Ray Turner, a descendent of J.M.W. Turner, is going to parliament at the end of the month asking for the country to honor the terms of his ancestor's legacy — which have been ignored for the last 160 years. Turner has also threatened not to leave his six-figure estate to the Royal Academy or Tate museum as he first intended. "The track record of those institutions and the… government is abysmal when it comes to respecting the wishes of the Turner family wills," he told the Guardian. J.M.W. Turner's heir might be entitled to ask for the paintings to be returned to the family if the wishes of his forbear failed to be addressed properly — though this is disputed. 

J.M.W. Turner died in 1851, leaving about 300 paintings and 30,000 drawings as well as a large sum of money to the nation. This bequest came with clear conditions: the pictures were to be housed in a custom-built "Turner Gallery" at the National Gallery, and the cash used for the foundation of an almshouse for elderly artists in the South London suburb of Twickenham.

 

None of these conditions, however, were to be fulfilled. After the painter's death, his family challenged the will. Thanks to the 1736 Mortmain law, which protects heirs against their dead relatives who had "that delirious ambition of erecting palaces for beggars," they managed in 1856 to recover the sum — only £20,000 of which (equivalent to about $1.6 million in today's money) went to the Royal Academy.

Today, the paintings — estimated at $1.6 billion — are split between the National Gallery and the Tate, and this despite a Select Committee stating in 1861 that the nation was still bound to respect the painter's conditions. With its share of Turner's money and in honor of his memory, the RA set up a premium prize that, they claim, is still awarded today. When contacted by ARTINFO UK, they were unable to say when or to whom the last prize had been given. "Turner's will was poorly drafted and any chance of fulfilling his intentions was ruined when his family contested it," the RA stated.

Ray Turner is not alone in his quest for justice. In fact, the main player in this venture might not be him, but Selby Whittingham, a Turner scholar who launched the Turner Society in 1975, "specifically," he wrote to ARTINFO UK, "to reunite the Turner Bequest." It was only two years ago that Ray Turner was able to track down his lineage to J.M.W. Turner.

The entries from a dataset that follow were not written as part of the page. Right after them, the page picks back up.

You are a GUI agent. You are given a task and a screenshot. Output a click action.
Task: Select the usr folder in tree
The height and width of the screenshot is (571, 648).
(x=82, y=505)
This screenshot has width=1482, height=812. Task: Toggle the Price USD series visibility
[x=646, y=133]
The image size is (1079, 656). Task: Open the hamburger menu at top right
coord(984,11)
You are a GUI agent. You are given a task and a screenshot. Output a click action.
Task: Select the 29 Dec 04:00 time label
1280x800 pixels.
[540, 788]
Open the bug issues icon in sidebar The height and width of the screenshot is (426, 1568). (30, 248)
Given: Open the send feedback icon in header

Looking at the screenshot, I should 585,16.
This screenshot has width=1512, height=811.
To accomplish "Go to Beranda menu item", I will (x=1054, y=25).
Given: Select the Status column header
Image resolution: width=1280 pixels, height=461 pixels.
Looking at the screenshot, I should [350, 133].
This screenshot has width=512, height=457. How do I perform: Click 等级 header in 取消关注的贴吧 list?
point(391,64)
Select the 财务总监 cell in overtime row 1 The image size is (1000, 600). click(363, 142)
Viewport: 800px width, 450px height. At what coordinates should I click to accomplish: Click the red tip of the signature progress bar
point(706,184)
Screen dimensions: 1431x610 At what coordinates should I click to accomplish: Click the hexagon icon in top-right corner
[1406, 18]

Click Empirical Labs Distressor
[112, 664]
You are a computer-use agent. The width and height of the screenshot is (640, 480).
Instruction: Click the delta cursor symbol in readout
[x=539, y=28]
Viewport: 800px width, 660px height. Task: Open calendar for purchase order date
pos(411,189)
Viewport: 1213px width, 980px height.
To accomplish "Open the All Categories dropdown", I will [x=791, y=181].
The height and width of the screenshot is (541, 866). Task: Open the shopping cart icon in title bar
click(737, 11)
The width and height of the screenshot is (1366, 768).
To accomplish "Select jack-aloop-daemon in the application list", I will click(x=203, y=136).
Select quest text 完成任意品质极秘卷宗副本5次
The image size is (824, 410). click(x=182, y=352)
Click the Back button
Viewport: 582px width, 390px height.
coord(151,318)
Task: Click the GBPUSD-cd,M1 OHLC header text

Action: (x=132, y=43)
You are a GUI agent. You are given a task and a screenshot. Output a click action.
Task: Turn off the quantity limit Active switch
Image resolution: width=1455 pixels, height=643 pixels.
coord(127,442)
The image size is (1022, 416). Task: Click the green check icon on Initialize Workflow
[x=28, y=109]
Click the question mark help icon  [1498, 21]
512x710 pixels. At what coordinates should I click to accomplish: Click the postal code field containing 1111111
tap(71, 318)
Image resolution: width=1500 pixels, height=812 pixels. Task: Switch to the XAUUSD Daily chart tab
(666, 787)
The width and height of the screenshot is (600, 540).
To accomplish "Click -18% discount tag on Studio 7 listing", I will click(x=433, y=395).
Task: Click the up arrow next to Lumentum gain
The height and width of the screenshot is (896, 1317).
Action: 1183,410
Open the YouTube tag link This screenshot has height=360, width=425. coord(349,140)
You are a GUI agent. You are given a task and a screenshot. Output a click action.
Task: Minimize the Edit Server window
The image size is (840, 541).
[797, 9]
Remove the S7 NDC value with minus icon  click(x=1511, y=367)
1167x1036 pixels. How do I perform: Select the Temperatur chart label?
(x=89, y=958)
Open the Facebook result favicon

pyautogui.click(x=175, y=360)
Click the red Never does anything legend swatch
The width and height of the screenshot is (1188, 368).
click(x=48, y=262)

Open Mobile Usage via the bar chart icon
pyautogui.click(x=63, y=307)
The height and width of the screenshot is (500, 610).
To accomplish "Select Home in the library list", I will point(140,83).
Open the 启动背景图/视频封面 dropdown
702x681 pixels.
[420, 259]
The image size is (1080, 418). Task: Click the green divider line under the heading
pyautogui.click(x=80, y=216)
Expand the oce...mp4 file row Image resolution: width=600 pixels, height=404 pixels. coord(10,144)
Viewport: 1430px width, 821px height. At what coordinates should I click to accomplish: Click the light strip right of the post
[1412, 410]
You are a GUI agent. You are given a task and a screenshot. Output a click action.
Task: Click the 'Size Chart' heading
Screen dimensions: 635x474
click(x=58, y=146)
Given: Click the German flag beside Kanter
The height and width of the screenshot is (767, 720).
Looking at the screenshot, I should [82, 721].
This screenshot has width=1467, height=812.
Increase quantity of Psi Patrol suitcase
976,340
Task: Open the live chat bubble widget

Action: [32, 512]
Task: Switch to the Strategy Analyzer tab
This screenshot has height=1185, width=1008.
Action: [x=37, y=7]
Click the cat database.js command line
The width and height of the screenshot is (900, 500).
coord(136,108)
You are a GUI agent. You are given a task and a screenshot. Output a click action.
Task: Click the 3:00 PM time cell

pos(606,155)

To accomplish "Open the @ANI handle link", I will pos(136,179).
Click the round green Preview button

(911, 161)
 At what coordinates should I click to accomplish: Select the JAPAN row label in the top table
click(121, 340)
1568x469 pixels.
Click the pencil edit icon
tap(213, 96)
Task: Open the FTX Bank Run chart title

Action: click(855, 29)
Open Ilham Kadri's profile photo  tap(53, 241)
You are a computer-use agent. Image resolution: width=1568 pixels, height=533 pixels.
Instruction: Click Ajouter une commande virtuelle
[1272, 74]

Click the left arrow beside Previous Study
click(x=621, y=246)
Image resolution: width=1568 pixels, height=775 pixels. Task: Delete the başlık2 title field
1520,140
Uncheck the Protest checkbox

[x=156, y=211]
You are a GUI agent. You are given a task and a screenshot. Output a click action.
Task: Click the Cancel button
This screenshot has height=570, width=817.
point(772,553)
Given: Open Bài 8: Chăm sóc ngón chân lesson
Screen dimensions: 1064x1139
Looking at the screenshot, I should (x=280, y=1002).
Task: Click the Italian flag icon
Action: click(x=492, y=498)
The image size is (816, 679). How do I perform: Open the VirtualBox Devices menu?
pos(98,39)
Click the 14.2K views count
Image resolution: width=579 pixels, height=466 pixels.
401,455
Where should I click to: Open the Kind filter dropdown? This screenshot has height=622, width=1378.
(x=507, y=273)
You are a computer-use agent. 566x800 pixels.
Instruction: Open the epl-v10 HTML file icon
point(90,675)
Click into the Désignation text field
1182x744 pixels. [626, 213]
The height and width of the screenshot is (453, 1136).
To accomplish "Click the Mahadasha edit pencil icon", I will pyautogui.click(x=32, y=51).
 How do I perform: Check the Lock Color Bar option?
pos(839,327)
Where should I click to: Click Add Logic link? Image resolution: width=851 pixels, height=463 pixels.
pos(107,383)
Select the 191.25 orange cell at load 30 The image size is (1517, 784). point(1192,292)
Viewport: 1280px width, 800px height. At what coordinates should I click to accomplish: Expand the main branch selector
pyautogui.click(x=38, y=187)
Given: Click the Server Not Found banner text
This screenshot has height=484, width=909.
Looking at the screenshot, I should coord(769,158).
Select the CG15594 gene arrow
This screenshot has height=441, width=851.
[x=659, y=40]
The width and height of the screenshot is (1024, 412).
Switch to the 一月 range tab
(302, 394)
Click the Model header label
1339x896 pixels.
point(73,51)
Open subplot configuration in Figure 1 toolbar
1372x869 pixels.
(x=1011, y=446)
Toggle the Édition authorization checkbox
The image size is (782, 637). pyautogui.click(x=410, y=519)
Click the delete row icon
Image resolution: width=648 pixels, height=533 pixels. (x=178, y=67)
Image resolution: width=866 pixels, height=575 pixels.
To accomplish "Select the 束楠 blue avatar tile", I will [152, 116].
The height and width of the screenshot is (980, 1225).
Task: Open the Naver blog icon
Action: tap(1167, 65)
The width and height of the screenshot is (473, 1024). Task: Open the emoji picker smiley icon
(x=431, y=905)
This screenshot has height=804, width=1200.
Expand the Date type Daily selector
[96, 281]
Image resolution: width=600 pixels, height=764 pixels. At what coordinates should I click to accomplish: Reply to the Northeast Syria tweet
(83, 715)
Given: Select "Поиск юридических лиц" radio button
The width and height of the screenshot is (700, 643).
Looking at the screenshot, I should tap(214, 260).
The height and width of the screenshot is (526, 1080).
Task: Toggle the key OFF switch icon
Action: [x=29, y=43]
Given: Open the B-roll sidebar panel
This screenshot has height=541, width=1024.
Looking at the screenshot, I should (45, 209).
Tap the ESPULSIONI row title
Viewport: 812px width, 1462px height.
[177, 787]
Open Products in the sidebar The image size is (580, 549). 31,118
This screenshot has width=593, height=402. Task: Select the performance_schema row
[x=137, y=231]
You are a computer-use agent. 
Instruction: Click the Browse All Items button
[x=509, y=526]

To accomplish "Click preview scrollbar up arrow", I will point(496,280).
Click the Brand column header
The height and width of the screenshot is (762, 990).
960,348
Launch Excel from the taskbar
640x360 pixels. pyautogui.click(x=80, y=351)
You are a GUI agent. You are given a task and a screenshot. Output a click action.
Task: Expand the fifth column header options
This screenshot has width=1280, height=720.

He blogged about it and caught the attention of Whittingham, who might have seen him as a way to grant more weight to his efforts of the last 35 years.

In his article "Art Charities Strike Gold?" Whittingham wrote that the 2005 Charity Commission "finally decided that in point of law the bequest was received free of Turner's conditions" — though he told ARTINFO UK today that the full details hadn't been announced.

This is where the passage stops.